One of Cameroon’s most revered politicians and National Chairman of opposition Social Democratic Front, SDF party, Ni John Fru Ndi, has passed unto eternal glory, at the age of 82.
The prominent and fearless opposition politician, who ran three times unsuccessfully as presidential candidate, passed on in the nation’s political capital, Yaounde, June 12. The charismatic and down-to-earth political figure died at his Nkolfoulou residence on the outskirts of Yaounde.
In a release issued early yesterday, the First Vice National President of SDF, Hon Osih Joshua, said the party Chairman “died at 11: 30p.m in Yaounde, from a prolonged illness”.
“It is with sadness that we announce the transition into eternal glory of the National Chairman of the Social Democratic Front (SDF), H.E Ni John Fru Ndi,” partly read the release.
“As we mourn our leader, we commit his soul to rest in the bosom of the Almighty Father. The funeral program shall be communicated as soon as it is established,” added the release.
Fru Ndi, who held the position of SDF National Chairman till death, had in recent years been battling ill health. He made many trips abroad for medical attention.
He is reported to have undergone surgery in a hospital in Geneva, Switzerland, during one of the medical trips.
The longstanding Biya regime opponent was weeks back evacuated abroad for health concerns.
News, we gathered, indicate that he returned to the country last week. It is revealed that Ni John Fru Ndi, before finally giving up the ghost, had been in coma for days.
His demise has brought to an end an era within the country’s political landscape. Fru Ndi was considered by many as a rallying voice within the North West and South West Regions.
His fight against what he had described as institutionalised corruption, immunity, and inertia, and the active role played in the creation of an independent electoral commission, to ensure free and fair elections, made him national figure and a statesman.
Speaking to reporters yesterday, one of his sons, Benjamin Fru Ndi, described him as a loving father, political monument and peace crusader.

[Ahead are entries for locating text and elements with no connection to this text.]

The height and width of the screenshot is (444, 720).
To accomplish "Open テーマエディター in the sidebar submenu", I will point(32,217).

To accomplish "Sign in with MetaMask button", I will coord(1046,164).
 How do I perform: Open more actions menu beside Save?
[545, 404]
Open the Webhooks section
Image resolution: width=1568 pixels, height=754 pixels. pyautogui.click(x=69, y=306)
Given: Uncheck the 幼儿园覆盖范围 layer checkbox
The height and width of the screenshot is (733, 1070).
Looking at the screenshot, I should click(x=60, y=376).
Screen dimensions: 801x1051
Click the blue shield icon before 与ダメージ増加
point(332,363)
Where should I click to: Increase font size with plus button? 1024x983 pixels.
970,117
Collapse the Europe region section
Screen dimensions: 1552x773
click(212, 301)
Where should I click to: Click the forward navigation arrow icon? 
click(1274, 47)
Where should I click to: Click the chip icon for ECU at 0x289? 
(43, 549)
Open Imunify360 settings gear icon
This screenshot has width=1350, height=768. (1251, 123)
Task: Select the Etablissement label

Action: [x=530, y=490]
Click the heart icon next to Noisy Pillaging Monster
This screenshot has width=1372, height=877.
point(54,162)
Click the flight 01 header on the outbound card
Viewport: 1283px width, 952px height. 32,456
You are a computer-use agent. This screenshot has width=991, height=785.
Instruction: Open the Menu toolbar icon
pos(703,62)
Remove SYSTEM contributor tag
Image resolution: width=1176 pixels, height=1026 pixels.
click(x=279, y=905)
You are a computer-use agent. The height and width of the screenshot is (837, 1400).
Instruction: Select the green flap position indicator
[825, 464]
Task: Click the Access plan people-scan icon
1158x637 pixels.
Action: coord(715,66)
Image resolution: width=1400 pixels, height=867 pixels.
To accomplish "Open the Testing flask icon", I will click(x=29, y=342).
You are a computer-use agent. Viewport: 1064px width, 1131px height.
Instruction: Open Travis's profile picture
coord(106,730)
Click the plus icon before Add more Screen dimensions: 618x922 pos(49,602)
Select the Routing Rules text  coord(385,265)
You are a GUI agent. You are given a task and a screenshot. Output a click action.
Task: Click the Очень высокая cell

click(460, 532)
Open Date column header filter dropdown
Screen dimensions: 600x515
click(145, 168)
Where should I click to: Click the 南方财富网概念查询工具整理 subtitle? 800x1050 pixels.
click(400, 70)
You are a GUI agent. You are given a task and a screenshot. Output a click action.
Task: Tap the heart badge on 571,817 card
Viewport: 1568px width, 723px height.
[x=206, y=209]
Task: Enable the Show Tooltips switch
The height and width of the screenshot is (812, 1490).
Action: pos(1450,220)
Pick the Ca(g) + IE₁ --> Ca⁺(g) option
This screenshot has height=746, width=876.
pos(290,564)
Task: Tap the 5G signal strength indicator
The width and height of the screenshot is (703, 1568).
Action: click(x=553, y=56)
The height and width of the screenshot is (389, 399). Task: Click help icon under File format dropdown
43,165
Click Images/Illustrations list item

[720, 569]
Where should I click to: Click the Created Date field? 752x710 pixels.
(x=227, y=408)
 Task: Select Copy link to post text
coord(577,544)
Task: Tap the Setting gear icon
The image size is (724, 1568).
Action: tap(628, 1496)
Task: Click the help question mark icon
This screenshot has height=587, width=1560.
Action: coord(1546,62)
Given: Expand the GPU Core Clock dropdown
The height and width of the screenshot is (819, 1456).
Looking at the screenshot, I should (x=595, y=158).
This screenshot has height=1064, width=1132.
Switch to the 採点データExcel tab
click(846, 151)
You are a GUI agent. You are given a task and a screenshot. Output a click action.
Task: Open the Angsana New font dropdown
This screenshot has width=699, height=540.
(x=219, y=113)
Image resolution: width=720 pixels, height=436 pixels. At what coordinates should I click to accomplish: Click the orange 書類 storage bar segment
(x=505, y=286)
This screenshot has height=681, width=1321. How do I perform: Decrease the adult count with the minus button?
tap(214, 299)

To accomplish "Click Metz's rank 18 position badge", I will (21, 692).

“It is difficult to say goodbye to a parent. Late last night into the early hours of this morning [yesterday], we had to say our goodbyes to our father, our leader, our hero, our friend, our patriot, a nation builder, a true statesman,” he said, adding that their father “left an indelible mark” in their lives.
Supporters and sympathisers of the SDF party, friends as well as close allies of Fru Ndi, yesterday thronged his residence to pay their last respect.
Fearless launch of SDF & battle for return of multiparty politics
In mid-1990, there was a new dawn in the political landscape of Cameroon. There were talks within most Anglophone towns, Bamenda in particular, about the imminent launching of a political party.
The name Ni John Fru Ndi, who was already a popular person as he was mostly known for running his Ebibi Bookshop, and having been the President of PWD Bamenda football club, was mooted as the man leading a group fronting the launching of the party.
On March 16, 1990, barely six days after the Biya regime had insisted that multipartyism was not illegal in Cameroon, John Fru Ndi, a Bamenda-based bookseller, and the late Dr Siga Asanga, a lecturer at the University of Yaounde, submitted an application with the Mezam Divisional Office, seeking authorisation for a political party called the Social Democratic Front, SDF.
Although the application was in direct response to government’s declaration that multipartyism was not proscribed in Cameroon, the SDF had actually been in gestation months before.
According to the official version of the creation of the SDF, the party sprung out of the Study Group 89, a group created in November 1989, with goal to sensitise national and international opinion about the marginalisation of minority Anglophones. It was during a meeting at John Fru Ndi’s residence in Bamenda on February 17, 1990, that members of the study group decided to transform it into a political party.
The SDF application set the stage for a confrontation with government. First, then Minister of Territorial Administration, Ibrahim Mbombo Njoya, claimed that his Ministry had not received the SDF application, and then later declared that the application was incomplete.
As government dragged its feet, SDF officials argued that under the 1967 law on associations, the party did not need prior authorisation from the administration to go operational and announced that if the government did not formally respond to its application within two months, they would go ahead and unilaterally launch the party.